### [Required work]
a. In the passage about Godard's Allemagne Année 90 Neuf Zéro, what title did the producer recommend before Godard chose his own?
b. Pick up the passage about Godard's Allemagne Année 90 Neuf Zéro after its final sentence and continue it in the same voice.

### [Excerpt to read]
** begin **
Commissioned by French television to make a film about the state of solitude, Godard chose instead to make a film about the solitude of a state. Shot in 1990, in the wake of the collapse of the Berlin Wall, Allemagne Année 90 Neuf Zéro traces the footsteps of Lemmy Caution (Eddie Constantine in his last performance reprising his Alphaville role) as he makes his way west from East Germany, where he was planted as a mole fifty years ago. Dubbed “the last spy of the Cold War,” Caution is a relic among the ruins of history who encounters a series of bizarre characters including Don Quixote and Delphine de Stael. As he travels through a wintry landscape of mislaid memories, Godard invokes the names of one German past (Bach, Schiller), even as he summons up another past both real and imagined (Hitler, The Damned). Funny, ironic, brilliant and unbearably sad, the voyage is at once a form of radical historiography and resistance. Like Godard, Caution is journeying through a landscape crowded with remembrance, one that finally leads to a Berlin hotel room where a chambermaid fluffs the pillows, smiles bleakly and utters, “Arbeit macht frei.”
Lemmy Caution: “Hey, you! Which way is the West?”1
« Neuf, car c'est tout neuf; zéro, comme le début ou comme le fin, le rien; et 9/0, donc 90, l'année où le film a été commencé. »
“In mid-1989, the producer Nicole Ruellé asked four directors – Jean-Luc Godard, Wim Wenders, Stanley Kubrick, and Ingmar Bergman – to make a film for television on the subject of solitude. Godard accepted, but with a catch. ‘I didn’t want to make a film on a lover’s or a drug addict’s solitude,’ he explained. ‘I rather wanted to concern myself with the solitude of a country, of a state, of a group. I said to myself: why not East Germany?’
For Godard, contemporary Germany was a triple palimpsest. First, for him, it meant German cinema, the ‘haunted screen’ of Murnau and Lang, of Nosferatu and M, of The Last Laugh and Siegfried. Second, it stood for his own youth in the late 1940s and early 1950s, when he first saw those films at the Cinémathèque and the Cinéma-Club du Quartier Latin. Third, it had a personal significance, in relation to his father, who, Godard said, had been a Germanophile and who had introduced him to the literary classics of German romanticism, especially the poetry of Novalis and the novels of Goethe. (...) Even the choice of title made clear that its model was cinematic: Godard rejected the producer’s recommended Solitudes in favor of Allemagne Année 90 neuf zéro (Germany Year 90 Nine Zero), an allusion to Roberto Rossellini’s film Germany Year Zero, filmed in West Germany in 1947, which dramatized the failure of the postwar reconstruction to suppress Nazi ideas and sympathies. (...) The organizing principle of the shooting and editing was to construct a web of references that were at once historical and personal. As a sort of visual punctuation, he used clips of classic German films.
** end **
### [Source material]
** begin **
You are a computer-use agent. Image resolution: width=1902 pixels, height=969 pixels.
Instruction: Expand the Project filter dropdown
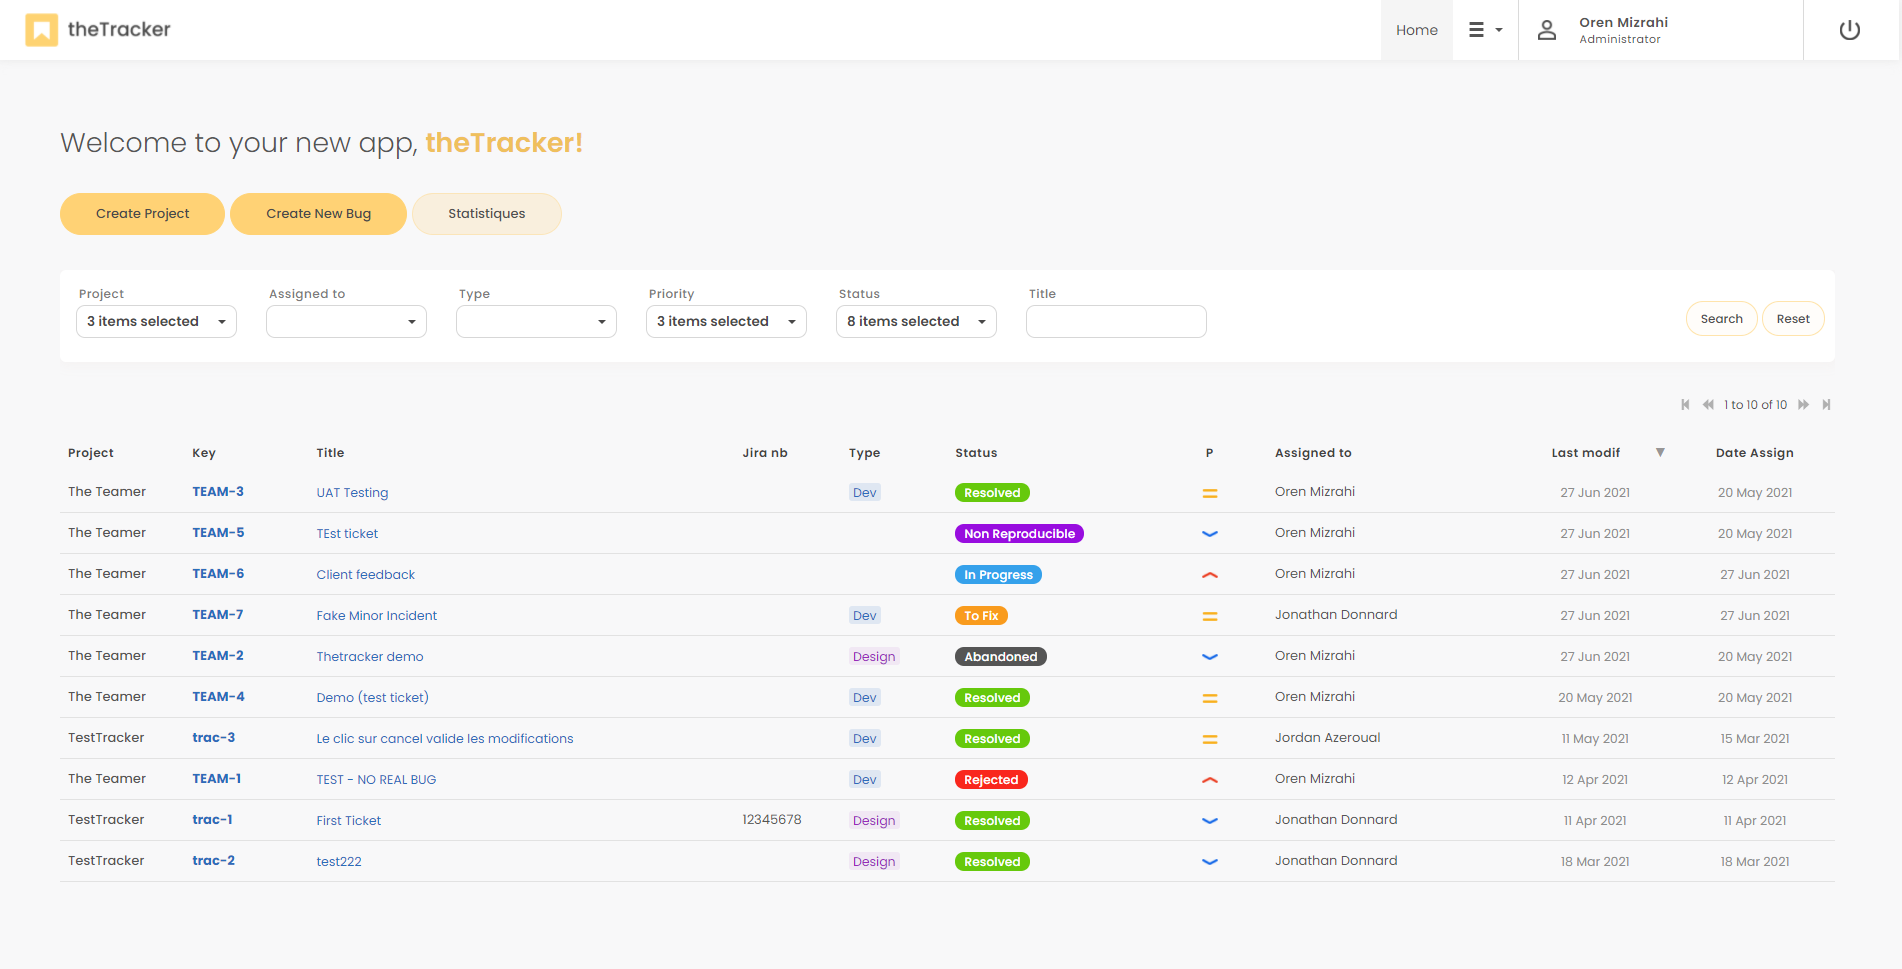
** end **
### [Expected answers]
a. Solitudes

b.
Germany Year 90 Nine Zero would embody history – or, rather, Godard’s view of it. A work of a tendentious grandeur, a diatribe with Olympian airs, Germany Nine Zero took on a monumental aspect akin to that of Nouvelle Vague (1990). Unlike Histoire(s) du cinéma, which offered a historical thesis in terms of Godard’s personal experience, Germany Nine Zero does the opposite: it presents a strong historical thesis – one crucially related to that of the Histoire(s) –but suppresses Godard’s speaking voice and on-screen presence. The dialogue and voice-over commentary, which was spoken by the critic and television director André S. Labarthe (who had played the abandoned husband in Vivre sa vie), was comprised of literary references, mainly from German literature and from writings about Germany (Tacitus, Christopher Isherwood).
But the film’s principal literary reference was to an author whose work had haunted Godard since the 1950s, and whose example had haunted France since 1939: Jean Giraudoux. Though opposed to German occupation and an unreproachable anti-fascist, Giraudoux offered, shortly before the German invasion of France, a scathing indictment of the French national situation, in a book called Pleins Pouvoirs (Full Authority). He decried the growing influence of America and the increasing presence of Jewish refugees from Eastern Europe. Though he expressed no love for Nazi Germany, the principal targets of his diatribe were the same as those of the Nazis. Giraudoux was not a collaborator in deed, but by sharing enemies with the German ideology, he implied that Nazi Germany might hold valuable political lessons for France. In his earlier novel Siegfried et le Limousin (published in 1922), Giraudoux had expressed similar views; this novel, which had loomed in the background of Le Petit Soldat (1963), was central to Germany Nine Zero. The novel’s plot – about a French soldier named Jacques Forestier who, suffering from amnesia, recuperates in Germany and considers himself German – was of secondary significance to the film (though a character from the book, Count von Zelten, played by Hanns Zischler, turns up as Lemmy Caution’s occasional fellow traveler). Rather, Germany Nine Zero is centered on a pair of lengthy quotes taken from Giraudoux’s novel that convey the film’s governing ideas.
As these citations suggest, the real subject of Germany Nine Zero was Godard’s view of three countries, plus a fourth: Germany, the embodiment of the ultimate political sin, the greatest historical transgression, which rendered it taboo among the nations; the United States, which, under its guise of angelic innocence, is guilty of similarly great misdeeds; Russia, which, accused of other grave political crimes, must, as the common enemy of Nazi Germany and the United States, have been doing something right (as, for instance, shielding East Germany from American influence); and, in the shadows, France, which, caught between Germany and the United States, would do better to turn its attention to Russia.”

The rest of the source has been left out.